Resilient sheet grippers are widely used in printing presses to non-positively grip a sheet of paper and hold it up against a cylinder. If the paper is pulled out of the gripper even slightly, problems arise with mackling and registration errors occur. Therefore, the gripper typically is required to have a very considerable retaining force, which usually means that the gripper springs must have a very high spring constant. Also, since any play present at the gripper tip would result in registration errors and mackling, it is desirable to minimize the bearing clearances of the gripper elements. The reduced bearing clearance, however, leads to increased friction in the gripper bearings so that some of the spring force operative for gripping is consumed in the bearing itself. The need further arises for the gripper shaft bearings to be very stable in order to reduce deformation associated with the abrupt closure of the grippers. A disadvantage of this is that very high mass forces are produced.

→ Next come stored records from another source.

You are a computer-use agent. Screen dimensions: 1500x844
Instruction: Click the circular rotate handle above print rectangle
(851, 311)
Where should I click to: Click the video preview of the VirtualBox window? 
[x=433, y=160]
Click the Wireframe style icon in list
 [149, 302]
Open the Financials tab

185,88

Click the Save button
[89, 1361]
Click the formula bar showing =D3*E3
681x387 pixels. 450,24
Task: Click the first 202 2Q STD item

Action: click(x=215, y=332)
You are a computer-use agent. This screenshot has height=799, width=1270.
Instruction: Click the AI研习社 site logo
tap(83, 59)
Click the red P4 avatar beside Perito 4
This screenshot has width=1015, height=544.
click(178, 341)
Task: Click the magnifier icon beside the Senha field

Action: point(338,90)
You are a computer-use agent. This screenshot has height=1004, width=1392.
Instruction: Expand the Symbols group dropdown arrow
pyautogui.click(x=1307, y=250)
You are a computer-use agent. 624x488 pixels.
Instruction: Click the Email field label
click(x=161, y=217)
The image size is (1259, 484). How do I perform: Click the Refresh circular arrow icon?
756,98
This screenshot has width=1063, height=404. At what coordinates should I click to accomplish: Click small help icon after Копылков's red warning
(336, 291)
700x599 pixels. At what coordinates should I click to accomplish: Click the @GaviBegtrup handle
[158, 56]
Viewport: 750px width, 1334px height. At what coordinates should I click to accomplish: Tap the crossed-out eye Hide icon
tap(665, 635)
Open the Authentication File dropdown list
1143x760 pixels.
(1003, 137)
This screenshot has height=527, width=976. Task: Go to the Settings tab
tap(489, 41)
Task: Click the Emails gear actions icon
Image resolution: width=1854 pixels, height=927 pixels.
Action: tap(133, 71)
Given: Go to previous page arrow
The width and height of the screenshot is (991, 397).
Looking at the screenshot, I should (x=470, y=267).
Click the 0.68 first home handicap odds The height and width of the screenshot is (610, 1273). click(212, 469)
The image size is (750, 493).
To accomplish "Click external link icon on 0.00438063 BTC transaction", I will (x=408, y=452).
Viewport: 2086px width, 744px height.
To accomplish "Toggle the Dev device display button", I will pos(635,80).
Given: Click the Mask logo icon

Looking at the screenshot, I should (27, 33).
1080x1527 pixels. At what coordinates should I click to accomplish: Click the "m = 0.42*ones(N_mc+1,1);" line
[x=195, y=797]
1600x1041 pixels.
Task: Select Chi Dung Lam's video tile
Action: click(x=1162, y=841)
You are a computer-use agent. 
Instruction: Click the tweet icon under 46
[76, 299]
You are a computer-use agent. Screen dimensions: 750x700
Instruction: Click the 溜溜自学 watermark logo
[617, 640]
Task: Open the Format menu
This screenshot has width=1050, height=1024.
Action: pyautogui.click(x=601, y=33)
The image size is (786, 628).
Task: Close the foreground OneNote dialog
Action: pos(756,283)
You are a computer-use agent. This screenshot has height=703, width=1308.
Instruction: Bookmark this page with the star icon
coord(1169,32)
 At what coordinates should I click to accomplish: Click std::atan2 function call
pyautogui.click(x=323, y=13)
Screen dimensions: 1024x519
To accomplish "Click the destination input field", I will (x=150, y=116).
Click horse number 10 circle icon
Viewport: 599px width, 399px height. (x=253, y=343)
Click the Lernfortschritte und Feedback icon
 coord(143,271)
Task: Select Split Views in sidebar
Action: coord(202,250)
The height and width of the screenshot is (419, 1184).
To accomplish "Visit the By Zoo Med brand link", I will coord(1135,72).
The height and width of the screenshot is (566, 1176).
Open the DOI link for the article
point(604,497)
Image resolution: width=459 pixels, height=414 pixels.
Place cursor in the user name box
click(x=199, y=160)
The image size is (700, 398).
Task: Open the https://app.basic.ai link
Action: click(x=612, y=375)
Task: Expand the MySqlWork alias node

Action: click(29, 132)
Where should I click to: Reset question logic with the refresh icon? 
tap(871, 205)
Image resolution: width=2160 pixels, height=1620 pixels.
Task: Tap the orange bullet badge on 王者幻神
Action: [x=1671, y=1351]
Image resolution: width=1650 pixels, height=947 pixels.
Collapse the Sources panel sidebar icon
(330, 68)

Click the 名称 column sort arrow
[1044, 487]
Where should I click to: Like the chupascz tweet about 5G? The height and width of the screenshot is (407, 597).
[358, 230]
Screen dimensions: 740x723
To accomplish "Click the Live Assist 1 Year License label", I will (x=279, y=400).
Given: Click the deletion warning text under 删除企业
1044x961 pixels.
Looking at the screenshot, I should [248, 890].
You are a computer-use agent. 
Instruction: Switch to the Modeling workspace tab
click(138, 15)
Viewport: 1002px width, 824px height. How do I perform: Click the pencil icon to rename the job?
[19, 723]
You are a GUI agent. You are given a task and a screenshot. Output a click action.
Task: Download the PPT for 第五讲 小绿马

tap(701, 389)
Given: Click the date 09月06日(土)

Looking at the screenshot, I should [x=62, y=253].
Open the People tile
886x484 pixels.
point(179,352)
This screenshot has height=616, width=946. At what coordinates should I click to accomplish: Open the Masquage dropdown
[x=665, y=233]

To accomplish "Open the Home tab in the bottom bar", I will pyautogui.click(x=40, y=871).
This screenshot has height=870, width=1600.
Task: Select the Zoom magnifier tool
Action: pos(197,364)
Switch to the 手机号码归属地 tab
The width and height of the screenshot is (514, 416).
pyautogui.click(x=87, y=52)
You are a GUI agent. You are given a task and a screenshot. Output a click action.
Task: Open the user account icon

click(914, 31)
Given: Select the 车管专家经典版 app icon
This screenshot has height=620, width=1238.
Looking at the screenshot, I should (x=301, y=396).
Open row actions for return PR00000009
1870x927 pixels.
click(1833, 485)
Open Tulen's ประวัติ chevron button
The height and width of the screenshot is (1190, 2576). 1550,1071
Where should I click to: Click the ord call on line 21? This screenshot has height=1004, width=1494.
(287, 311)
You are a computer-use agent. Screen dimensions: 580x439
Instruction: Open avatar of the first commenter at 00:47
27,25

In short, the known gripper systems require very considerable forces for their actuation and only some of such forces can be used for sheet retention. Furthermore, these substantial and abrupt forces may cause unwanted oscillations of the press.
A gripper system of this general kind is shown in DE-PS No. 1 174 804 wherein a one-piece gripper lever is mounted on a gripper shaft with adjustable biasing of the lever provided by a compression spring. One end of the gripper lever is connected to a spring end on a clamping element and the other end bears on the gripper support with the gripper closed and on a bearing stop with the gripper open. The compression spring is so arranged that the horizontal components of the spring force, support force and bearing force act in the same direction. The disadvantage of this type of gripper is that at very high press speeds and at elevated biasings, the gripper reacts sluggishly because of friction between the lever and the gripper shaft and because of the relatively larger masses and inertia radii. Unwanted oscillations introduced into the press also cause the gripper to lose its position when the gripper tip is being centered.
Another known gripper system is disclosed in DE-OS No. 1 908 181 wherein the spindle of the gripper finger pivot is pivotally disposed parallel to the gripper shaft, the spindle of the gripper finger pivot being disposed substantially on the prolongation of a straight line connecting the support surface for the gripper tip to the gripper shaft axis. As is apparent from the geometry shown therein in FIG. 1, the force which the gripper tip applies to the gripper support also has a component in the direction of sheet movement. The sheet may therefore move for this reason and because of possible twisting of the gripper shaft at high biasings, even though there may be some improvement as compared with conventional grippers in which there is an arcuate motion around the gripper shaft axis.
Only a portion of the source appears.